Le Printemps des Comédiens 2018 accueille la conférence des oiseaux. La réunion au sommet accouche d’une oeuvre théatrale étonnante qui tient du conte. La pièce doit beaucoup à l’auteur Jean Claude Carrière, au metteur en scène et aux dix acteurs. Sur les copeaux de bois de couleur pourpre, sous les micocouliers du Printemps des Comédiens, les drôles d’oiseaux du metteur en scène Guy-Pierre Couleau ne tiennent pas en place. Ils sautillent, fanfaronnent et piaffent. On se croirait dans une volière. Mais les oiseaux peinent à se défaire de leur propre condition au moment de partir en quête du roi Simorg. Finalement, la perruche aime bien sa cage. Le canard ne voit pas la vie loin de sa mare et la perdrix n’a de bec que pour les pierres. Et pourtant, eux et quelques centaines de volatiles se mettront finalement en mouvement, en croisade. Ici tout n’est que poésie du texte et aventures multiples pour les oiseaux. La pièce de Jean Claude Carrière est magistrale. Elle est directement inspirée d’un ces grands contes soufi de l’auteur persan Farid Uddin Attar écrit au XIIeme.

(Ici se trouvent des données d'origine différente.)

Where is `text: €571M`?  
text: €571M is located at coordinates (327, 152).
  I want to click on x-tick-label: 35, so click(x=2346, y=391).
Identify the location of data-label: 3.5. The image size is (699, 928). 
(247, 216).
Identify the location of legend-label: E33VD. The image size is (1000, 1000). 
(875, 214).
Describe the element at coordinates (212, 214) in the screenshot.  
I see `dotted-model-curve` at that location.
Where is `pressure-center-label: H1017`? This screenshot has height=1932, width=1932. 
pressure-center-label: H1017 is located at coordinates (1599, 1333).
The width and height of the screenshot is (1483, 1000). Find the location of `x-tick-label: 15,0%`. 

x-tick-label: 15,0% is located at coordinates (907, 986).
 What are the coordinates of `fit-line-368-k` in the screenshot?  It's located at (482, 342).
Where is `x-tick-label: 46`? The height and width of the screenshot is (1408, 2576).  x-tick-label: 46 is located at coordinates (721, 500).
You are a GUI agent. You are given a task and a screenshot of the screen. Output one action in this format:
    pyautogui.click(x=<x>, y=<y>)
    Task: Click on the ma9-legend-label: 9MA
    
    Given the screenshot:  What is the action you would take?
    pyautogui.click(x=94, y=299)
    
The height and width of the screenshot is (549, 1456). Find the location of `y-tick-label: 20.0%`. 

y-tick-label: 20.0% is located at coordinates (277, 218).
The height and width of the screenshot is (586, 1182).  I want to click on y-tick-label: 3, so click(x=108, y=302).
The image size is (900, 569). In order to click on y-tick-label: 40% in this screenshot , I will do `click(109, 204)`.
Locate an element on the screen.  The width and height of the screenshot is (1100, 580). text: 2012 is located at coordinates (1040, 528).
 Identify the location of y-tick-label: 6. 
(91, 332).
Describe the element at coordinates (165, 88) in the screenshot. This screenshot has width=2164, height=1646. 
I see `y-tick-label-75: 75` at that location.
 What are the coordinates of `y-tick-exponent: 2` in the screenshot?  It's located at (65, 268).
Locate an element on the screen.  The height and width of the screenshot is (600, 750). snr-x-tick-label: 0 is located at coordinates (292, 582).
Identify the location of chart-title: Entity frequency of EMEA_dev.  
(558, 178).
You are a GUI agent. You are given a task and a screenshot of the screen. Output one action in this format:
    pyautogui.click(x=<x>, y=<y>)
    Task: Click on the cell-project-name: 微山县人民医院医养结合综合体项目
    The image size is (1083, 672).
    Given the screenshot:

Des hommes « oiseauïfiés »
L’œuvre fondamentale a traversé les siècles par la tradition orale. Puis, elle a voyagé, au point d’être mise en scène en 1979 au festival d’Avignon par l’immense Peter Brook. Et de faire un triomphe. Déjà Jean Claude Carrière tenait la plume. A Montpellier, la force du texte est idéalement servie par une dizaine de comédiens totalement « oiseauïfiés », entendez par là qu’ils incarnent parfaitement faucon, paon, hibou, huppe, tous oiseaux plein de paresse et de curiosité. Au point de traverser sept vallées mystérieuses, piégeuses avant de se présenter, épuisés, dévorés par le soleil, calcinés devant Simorg en personne. Enfin, façon de parler. Finalement ces voyageurs ailés et zélés vont découvrir que le roi en question n’est qu’un miroir d’eux-mêmes. Ou la version persane du miroir aux alouettes avec quelques masques, quelques plumes et surtout un excellent travail sur la gestuelle et les postures. Elles sont parfaitement restituées. Tellement bien qu’à chaque instant on s’attend à ce que les bipèdes-oiseaux prennent leur envol pour donner la réplique en rase-motte par-dessus la tête des spectateurs. Comme dans un mirage. Mais ça, c’était pendant le long voyage des oiseaux.